El recorrido que De la Nuez realiza por la obra de una amplia gama de intelectuales (los nombrados y muchos otros) es tan irónico como demoledor, y uno tras otro van quedando por el camino, con sus simplismos y sus lecturas voluntaristas, en el marco de un ejercicio donde se le termina siempre exigiendo a un proceso bastante más acotado (desde todo punto de vista) demandas totalmente fuera de lugar, destacando –nuevamente- que “Sartre incurre asimismo en esa demanda excesiva de responsabilidad a la que ha sido sometida esa isla del Caribe: responsable de realizar la Revolución que los intelectuales occidentales no habían hecho y, de paso, cumplir con las expectativas de sus teorías; responsable de construir el comunismo en el jardín de Estados Unidos; responsable de cambiar las relaciones humanas; responsable de aparentar una falta de ideología; responsable, en fin, de la esperanza”.

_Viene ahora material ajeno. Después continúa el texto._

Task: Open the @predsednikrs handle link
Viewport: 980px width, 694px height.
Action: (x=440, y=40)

Confieso que disfruté mucho de la lectura. El viaje pasó –literalmente- “volando”. Como se sabe, uno se identifica con los puntos de vista de quienes tienen sensibilidades parecidas, y en mi caso, pesa –evidentemente- mi distancia de siempre con la revolución cubana, tanto en lo que tiene que ver con su culto a la lucha armada (que tantos costos significó para toda una generación de jóvenes latinoamericanos que brindaron sus vidas por la “revolución”) como en lo que tiene que ver con el modelo de sociedad (¿inevitablemente?) implantado (caracterizado por una economía totalmente estatizada y un régimen político absolutamente cerrado), con el cual nunca he sentido ni la más mínima sintonía.

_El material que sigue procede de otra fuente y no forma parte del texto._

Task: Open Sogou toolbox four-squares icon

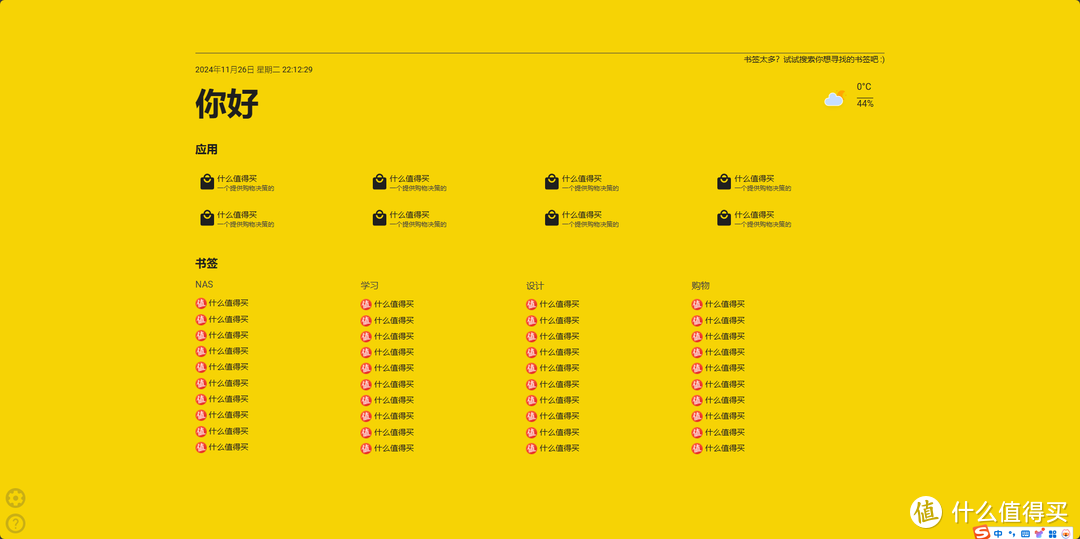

En cambio, con el tiempo (y con los fecundos intercambios mantenidos a lo largo de las últimas décadas con muchos amigos cubanos) aprendí a valorar otras cosas de la “revolución”, que estos intelectuales neocolonialistas (estoy totalmente de acuerdo con el calificativo) jamás han siquiera observado. Y coincido con el autor (también) en que hace falta rescatar estas otras dimensiones del proceso cubano (el compromiso irrenunciable con la salud y la educación al alcance de todos, por ejemplo) y nada mejor que volver a citarlo: “Ni Nueva Trova, ni rock cubano, ni la ‘timba’ feroz de los nuevos salseros. Tampoco, por supuesto, el ácido argumento con que los raperos más recientes han cantado a las contradicciones cubanas de hoy. Uno intuye –enfatiza el autor- que los alabarderos han privilegiado la épica y dejado de lado la zona más popular y contradictoria de la rapsodia. Y que esa alabanza absoluta no es práctica, ni útil, ni siquiera izquierdista. Que, acaso, lo verdaderamente revolucionario hubiera sido transformar la rapsodia en rap”.